Angiocrine functions of mesenchymal stem cell exosomes on ischemic myocardium: a systematic review.
Angiocrine functions of mesenchymal stem cell exosomes on ischemic myocardium: a systematic review.
Golbarg Roozbahani,1,*Matin Arab Jahvani,2Reza Rahbarghazi,3Hanieh Mohajjel Shoja,4
1. Department of Plant, Cell and Molecular Biology, Faculty of Natural Sciences, University of Tabriz, Tabriz, Iran. 2. Department of Computer Science Faculty of Mathematics Statistics, and Computer Science, University of Tabriz, Tabriz, Iran. 3. Faculty of Advanced Medical Sciences, Tabriz University of Medical Sciences, Tabriz, Iran. 4. Department of Plant, Cell and Molecular Biology, Faculty of Natural Sciences, University of Tabriz, Tabriz, Iran.
Introduction: Mesenchymal stem cells (MSCs) can foster the regeneration of the ischemic myocardium in a paracrine manner via the release of several extracellular vesicles, especially exosomes. It has been indicated that exosomes are cell-free byproducts and can harbor diverse pro-angiogenic factors that are involved in the growth of blood vessels to the ischemic sites. Here, previous studies related to angiogenesis capacity of MSC exosome and restoration of ischemic myocardium are presented.

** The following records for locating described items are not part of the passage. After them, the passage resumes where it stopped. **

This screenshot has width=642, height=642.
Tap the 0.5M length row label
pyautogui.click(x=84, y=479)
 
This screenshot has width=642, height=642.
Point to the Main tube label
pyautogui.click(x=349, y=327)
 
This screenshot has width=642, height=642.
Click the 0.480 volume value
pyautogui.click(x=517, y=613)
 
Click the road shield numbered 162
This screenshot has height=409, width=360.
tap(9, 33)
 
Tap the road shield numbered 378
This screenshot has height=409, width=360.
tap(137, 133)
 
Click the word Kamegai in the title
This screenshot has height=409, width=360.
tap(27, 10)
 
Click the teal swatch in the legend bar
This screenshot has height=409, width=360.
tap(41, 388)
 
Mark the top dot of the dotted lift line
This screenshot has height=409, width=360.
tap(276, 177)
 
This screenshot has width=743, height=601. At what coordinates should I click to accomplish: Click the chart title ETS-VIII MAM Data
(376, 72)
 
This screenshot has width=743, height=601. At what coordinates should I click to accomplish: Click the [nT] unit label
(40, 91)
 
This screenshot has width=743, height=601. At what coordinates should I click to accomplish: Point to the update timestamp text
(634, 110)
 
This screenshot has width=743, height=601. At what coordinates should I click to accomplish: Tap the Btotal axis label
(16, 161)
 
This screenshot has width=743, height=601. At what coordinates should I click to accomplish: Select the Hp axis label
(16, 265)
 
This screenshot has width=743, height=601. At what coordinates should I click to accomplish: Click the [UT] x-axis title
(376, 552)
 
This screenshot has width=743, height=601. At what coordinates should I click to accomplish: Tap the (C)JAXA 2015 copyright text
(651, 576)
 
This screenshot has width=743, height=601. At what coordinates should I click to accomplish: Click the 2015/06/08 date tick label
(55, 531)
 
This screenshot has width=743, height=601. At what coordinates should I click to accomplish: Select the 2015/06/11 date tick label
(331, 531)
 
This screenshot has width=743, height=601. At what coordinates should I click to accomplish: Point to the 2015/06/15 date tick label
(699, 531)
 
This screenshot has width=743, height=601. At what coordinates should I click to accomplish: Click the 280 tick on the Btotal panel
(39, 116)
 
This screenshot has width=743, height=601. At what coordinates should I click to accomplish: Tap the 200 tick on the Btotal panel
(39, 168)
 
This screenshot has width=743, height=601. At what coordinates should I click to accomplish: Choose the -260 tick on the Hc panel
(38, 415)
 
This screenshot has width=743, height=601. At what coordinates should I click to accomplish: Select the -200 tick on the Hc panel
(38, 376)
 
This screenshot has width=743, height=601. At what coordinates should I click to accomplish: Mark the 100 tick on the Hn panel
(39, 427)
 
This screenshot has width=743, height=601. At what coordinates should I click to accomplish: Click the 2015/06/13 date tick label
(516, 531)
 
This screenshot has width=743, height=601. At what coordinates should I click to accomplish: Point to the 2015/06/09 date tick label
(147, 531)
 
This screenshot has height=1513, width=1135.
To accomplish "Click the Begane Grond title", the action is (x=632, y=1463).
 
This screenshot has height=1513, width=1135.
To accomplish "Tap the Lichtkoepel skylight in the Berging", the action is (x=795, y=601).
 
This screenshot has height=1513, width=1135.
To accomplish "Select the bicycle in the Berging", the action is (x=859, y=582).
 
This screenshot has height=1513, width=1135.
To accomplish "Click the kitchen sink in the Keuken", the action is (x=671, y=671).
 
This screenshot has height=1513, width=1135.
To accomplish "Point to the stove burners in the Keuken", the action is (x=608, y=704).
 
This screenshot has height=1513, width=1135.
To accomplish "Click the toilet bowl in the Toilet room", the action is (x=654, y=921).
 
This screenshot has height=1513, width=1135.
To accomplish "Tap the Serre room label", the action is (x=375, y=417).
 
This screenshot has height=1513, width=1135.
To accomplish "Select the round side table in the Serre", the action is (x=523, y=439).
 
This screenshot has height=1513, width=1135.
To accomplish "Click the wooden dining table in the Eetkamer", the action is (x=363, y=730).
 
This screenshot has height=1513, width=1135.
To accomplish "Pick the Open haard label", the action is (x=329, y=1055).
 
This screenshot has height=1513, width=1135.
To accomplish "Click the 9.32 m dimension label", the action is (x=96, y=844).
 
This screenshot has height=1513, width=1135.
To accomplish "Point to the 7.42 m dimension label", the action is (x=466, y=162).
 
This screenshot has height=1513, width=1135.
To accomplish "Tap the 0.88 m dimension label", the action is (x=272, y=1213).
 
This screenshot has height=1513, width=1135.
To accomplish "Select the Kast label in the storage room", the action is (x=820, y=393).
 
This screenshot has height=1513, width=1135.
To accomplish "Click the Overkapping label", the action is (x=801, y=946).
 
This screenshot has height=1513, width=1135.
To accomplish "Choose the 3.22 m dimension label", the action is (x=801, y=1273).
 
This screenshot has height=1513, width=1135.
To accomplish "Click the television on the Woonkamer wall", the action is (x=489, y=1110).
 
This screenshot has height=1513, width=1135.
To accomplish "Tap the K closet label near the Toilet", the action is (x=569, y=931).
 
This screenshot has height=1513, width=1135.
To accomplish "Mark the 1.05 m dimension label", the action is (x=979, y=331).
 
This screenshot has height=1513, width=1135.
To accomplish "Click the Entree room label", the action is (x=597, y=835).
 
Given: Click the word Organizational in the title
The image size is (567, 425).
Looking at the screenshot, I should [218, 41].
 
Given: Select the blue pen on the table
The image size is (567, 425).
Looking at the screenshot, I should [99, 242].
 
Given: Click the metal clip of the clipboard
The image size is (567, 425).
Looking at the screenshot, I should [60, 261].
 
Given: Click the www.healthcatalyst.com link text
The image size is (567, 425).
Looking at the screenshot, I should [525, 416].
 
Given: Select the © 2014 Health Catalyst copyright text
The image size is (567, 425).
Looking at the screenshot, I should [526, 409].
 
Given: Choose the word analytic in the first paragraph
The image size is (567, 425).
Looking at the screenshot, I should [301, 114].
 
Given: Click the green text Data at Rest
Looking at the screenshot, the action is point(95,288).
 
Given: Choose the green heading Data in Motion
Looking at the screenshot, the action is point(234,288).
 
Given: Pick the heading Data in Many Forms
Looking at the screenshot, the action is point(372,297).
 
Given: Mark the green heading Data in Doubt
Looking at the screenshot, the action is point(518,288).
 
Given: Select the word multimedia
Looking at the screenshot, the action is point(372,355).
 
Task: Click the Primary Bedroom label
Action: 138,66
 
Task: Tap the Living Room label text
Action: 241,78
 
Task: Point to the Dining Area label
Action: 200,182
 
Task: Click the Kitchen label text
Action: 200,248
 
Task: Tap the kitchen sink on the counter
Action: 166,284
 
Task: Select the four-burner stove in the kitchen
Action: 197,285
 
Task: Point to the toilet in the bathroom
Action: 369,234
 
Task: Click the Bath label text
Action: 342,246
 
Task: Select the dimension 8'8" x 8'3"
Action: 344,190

Methods: The current descriptive-analytical review study was conducted to identify relevant experiments associated with the application of MSC exosomes in the regeneration of ischemic myocardium. To this end, online search was done in databases including Google Scholar, Web of Science, and PubMed databases from 2018 until 2024. The keywords were "mesenchymal stem cells", "exosomes", "myocardium ischemia", "angiogenesis", and " Regeneration". Studies were included based in terms of relevant topic, study design, patient characteristics, therapeutic regimes, and outcomes. Data related to angiogenesis capacity of MSC exosomes in heart ischemia were extracted and included to this study.
Results: Data indicated the reparative properties of MSC exosomes via the promotion of angiogenesis within the cardiac tissue parenchyma after ischemia. The induction of vascularization into the ischemic myocardium can prevent subsequent aberrant remodeling and fibrotic changes.
Conclusion: Taken together, MSC exosomes are magic bullets and valid therapeutic options for the regulation of angiogenesis following the ischemic conditions. However, enormous experiments are mandatory to elucidate the underlying mechanisms associated with blood vessel formation within the ischemic myocardium.